Lento (Youn Sun Nah)

Posture immobile au milieu d’un pont, elle dégage déjà un je-ne-sais-quoi,
Une voix douce nous porte alors vers un autre monde,
Un monde où les cultures se mélangent, où les émotions s’entrechoquent,
Un monde féerique qui repose sur les épaules de la douceur incarnée.

Les acclamations du public se font de plus en fortes en cette nuit Viennoise. Sur une petite scène, une femme lance un timide
> Merci beaucoup.

Elle a les yeux qui brillent de cette lumière qui, plus que n’importe quel mot, évoque l’émotion qu’elle ressent face à son public. Pourtant, elle se lance à l’assaut d’un morceau venu d’ailleurs **Momento Magico** au cours duquel elle va effectuer une démonstration technique au travers notamment des rares respirations qu’offre le morceau. En quelques minutes, elle jongle avec les notes se permettant même un break dubstep dans un dernier souffle héroïque.

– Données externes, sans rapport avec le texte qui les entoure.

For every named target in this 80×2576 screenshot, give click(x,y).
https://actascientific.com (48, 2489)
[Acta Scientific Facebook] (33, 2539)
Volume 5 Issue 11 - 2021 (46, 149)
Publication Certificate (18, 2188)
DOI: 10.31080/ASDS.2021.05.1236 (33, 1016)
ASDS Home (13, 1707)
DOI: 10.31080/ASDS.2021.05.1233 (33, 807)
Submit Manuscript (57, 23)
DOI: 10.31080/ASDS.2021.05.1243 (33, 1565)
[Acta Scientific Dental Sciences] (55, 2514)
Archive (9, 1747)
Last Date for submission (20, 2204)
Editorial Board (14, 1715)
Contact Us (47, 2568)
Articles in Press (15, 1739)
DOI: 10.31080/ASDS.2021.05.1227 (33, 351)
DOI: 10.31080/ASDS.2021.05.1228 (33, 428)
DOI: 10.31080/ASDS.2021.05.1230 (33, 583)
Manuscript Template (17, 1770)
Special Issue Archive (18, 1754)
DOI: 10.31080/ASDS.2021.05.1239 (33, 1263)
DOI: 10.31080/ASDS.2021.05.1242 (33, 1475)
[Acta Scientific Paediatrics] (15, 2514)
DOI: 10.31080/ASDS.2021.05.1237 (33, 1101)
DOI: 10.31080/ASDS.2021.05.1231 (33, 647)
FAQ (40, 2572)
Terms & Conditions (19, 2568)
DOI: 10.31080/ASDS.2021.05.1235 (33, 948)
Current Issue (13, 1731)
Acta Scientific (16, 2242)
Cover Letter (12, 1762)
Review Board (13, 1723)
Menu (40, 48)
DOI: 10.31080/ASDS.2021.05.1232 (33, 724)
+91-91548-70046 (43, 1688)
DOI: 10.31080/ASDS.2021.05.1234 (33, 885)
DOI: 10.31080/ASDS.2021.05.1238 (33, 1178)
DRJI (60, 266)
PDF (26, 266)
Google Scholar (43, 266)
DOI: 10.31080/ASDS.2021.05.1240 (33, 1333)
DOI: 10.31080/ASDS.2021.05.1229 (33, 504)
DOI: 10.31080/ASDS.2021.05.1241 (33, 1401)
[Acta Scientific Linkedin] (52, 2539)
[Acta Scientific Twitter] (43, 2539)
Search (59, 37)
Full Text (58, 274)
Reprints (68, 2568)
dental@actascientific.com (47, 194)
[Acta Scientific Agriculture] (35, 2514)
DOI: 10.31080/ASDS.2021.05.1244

Alors que le voyage se termine, la clameur du public ne s’y trompe pas en lui offrant une ovation grandiose. Dans les larmes de Youn Sun Nah on lit tellement de choses qu’on ne sait plus où l’on est, ni à quelle époque.

Le morceau précédent n’est qu’un extrait de **Lento**, un album d’une richesse inouïe tant il puise ses influences de part et d’autre du globe. De ses multiples voyages, la chanteuse Coréenne a tiré une richesse vocale qui sonne comme un appel à l’onirisme et au voyage sensoriel. Le morceau *Lento* offre un miroir à la douceur qui émane de la chanteuse que *Lament** balaye en proposant une voix plus forte qui clame haut et fort un message de lutte. Arrive ensuite une reprise venue d’ailleurs, opposée totale des versions de **Johnny Cash** et **Trent Reznor** celle de Youn Sun Nah mêle la fragilité à la déclamation. Avec ce morceau c’est la fracture interne qui est mise en exergue et donne un tout autre versant du texte d’origine qui contraste fortement avec le coté ecorché d’un Cash. Si la facture de beaucoup d’autres morceaux est similaire dans l’idée, chacun se voit conféré un univers different que ce soit par l’ajout d’un instrument ou une approche vocale plus osée. A noter le morceau *Ghost Riders In the Sky* qui a tout l’air d’un pétage de plomb et qui révèle une facette inattendue de la chanteuse, un coté rock et sauvage qui tranche avec le minimalisme affiché jusque là. Terminons par le morceau Arirang, un chant traditionnel qui berce l’auditeur après l’ouragan précédent notamment avec les sons marins en fond.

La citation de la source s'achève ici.